— Task to complete —
Copy the items word for word, starting at the line that contains "This screenshot has height=505, width=761." and stopping after the line that contains "at that location.". Leave the pictures out of your copy.
Material provided Start Marker
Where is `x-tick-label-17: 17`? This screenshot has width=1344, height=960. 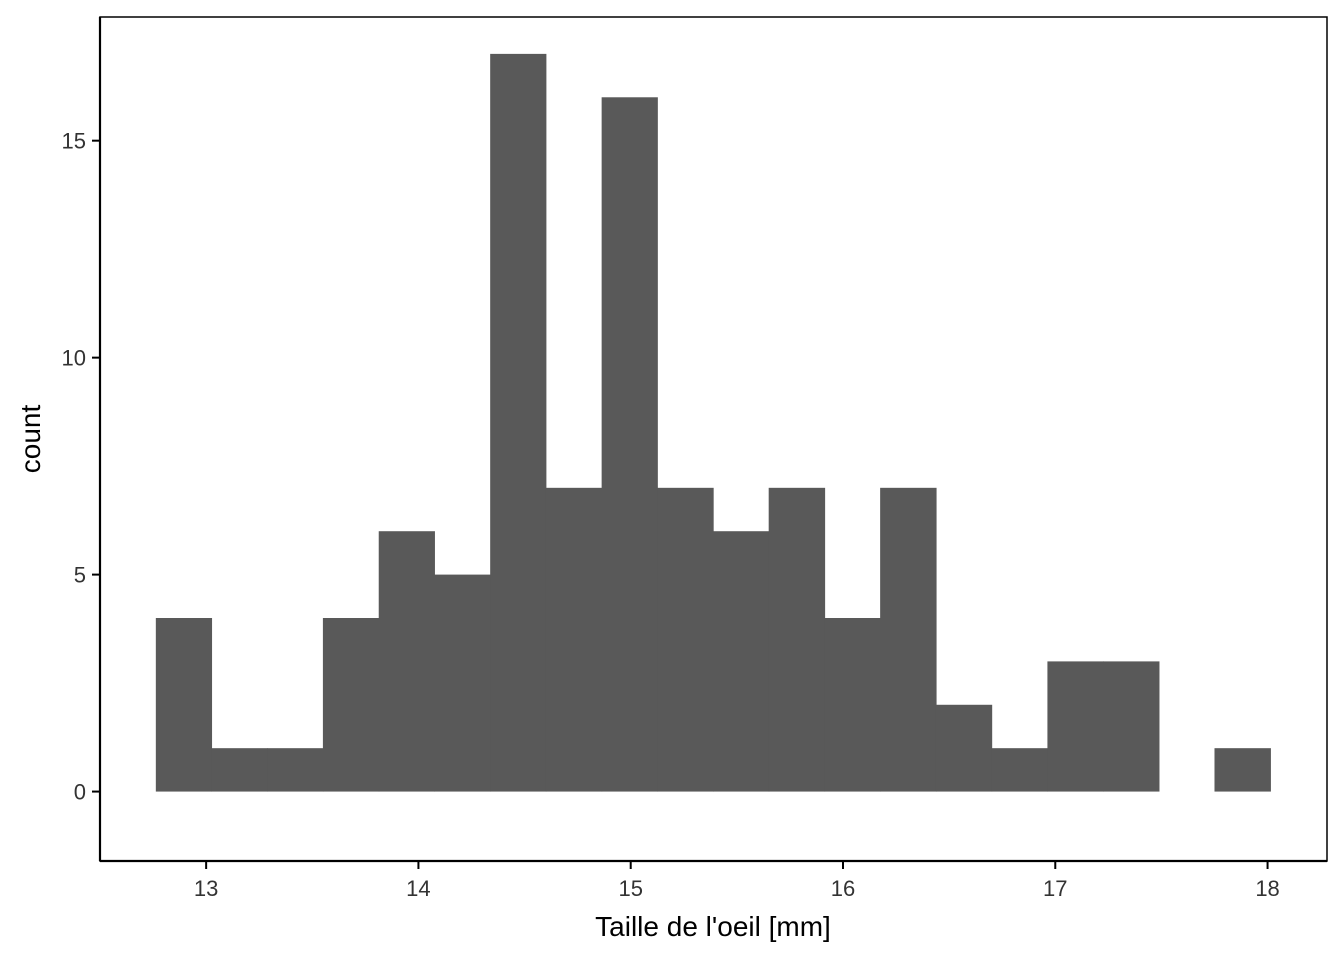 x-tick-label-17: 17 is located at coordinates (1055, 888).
Material provided End Marker
Material provided Start Marker
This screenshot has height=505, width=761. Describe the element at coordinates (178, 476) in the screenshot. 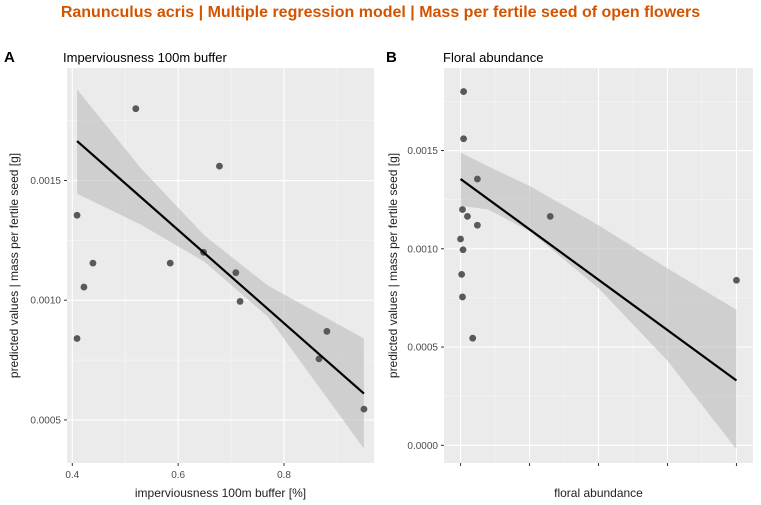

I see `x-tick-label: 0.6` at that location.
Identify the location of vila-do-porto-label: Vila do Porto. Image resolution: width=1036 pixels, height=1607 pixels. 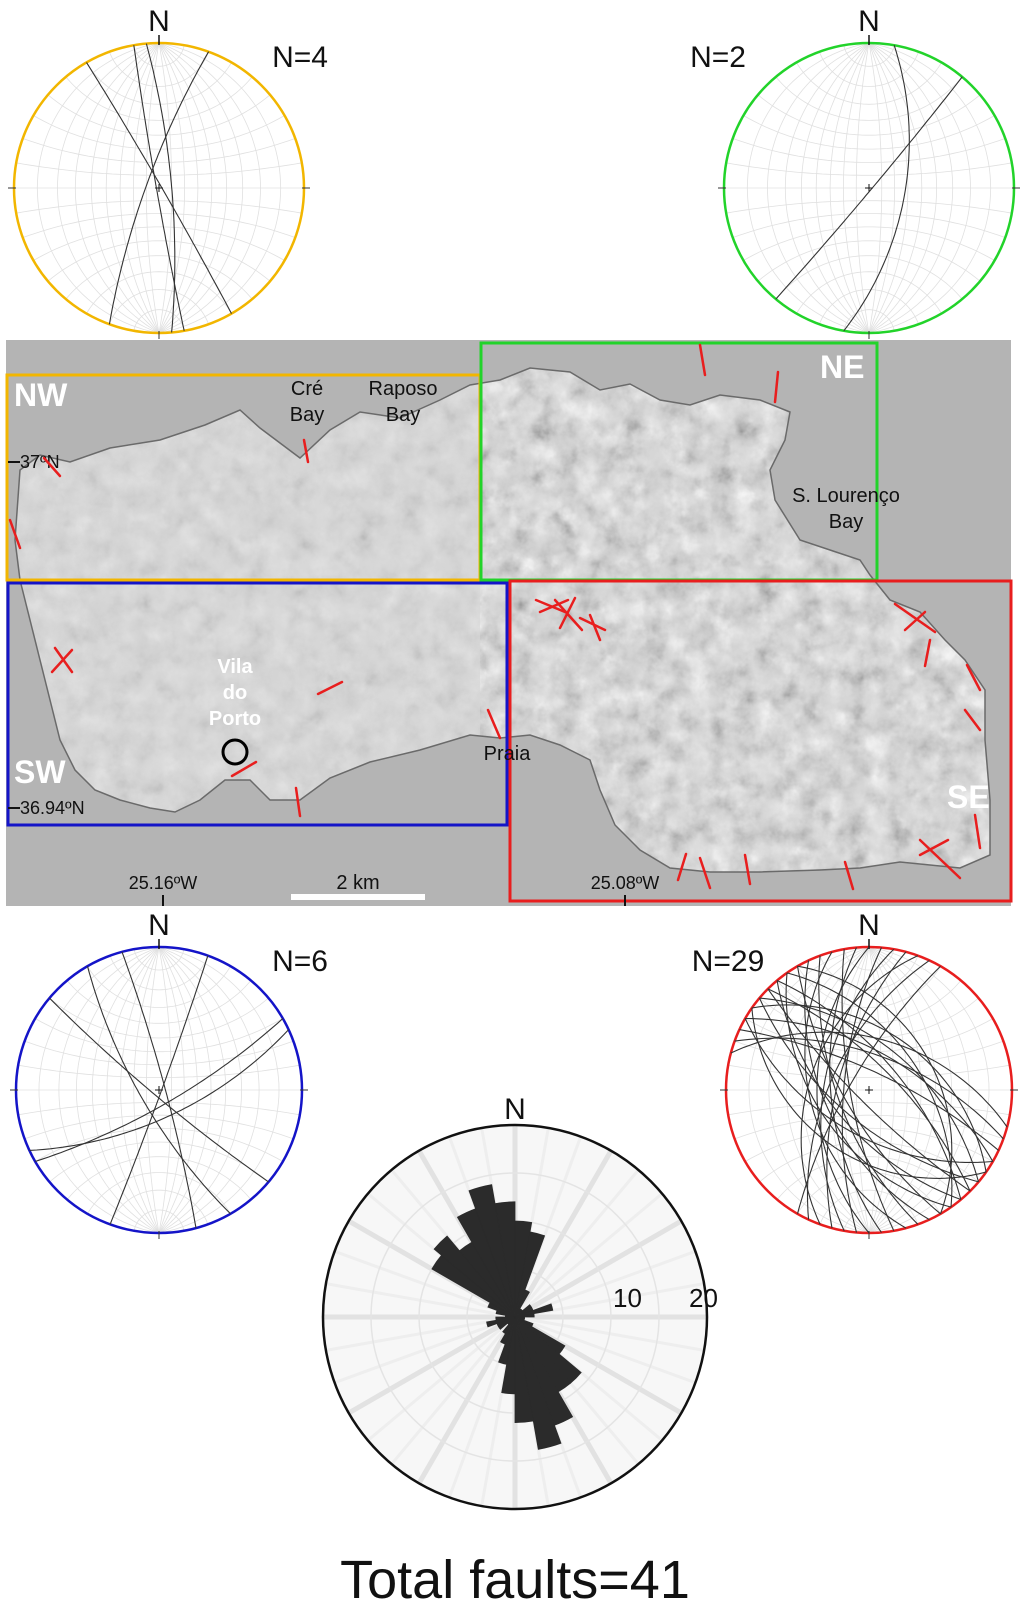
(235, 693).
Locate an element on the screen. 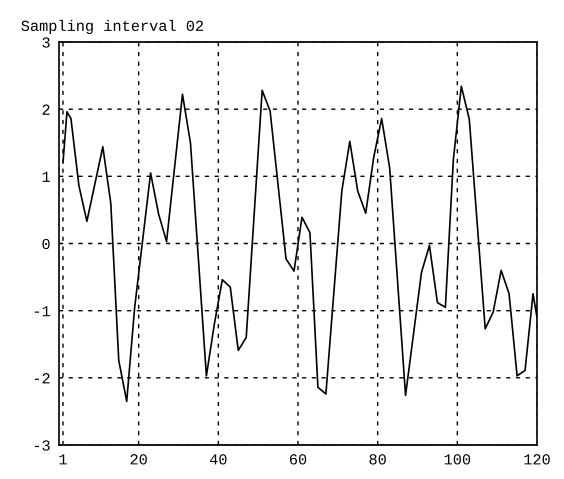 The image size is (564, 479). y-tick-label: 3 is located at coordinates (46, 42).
Material provided End Marker
— Answer box —
This screenshot has height=505, width=761. Describe the element at coordinates (178, 476) in the screenshot. 

I see `x-tick-label: 0.6` at that location.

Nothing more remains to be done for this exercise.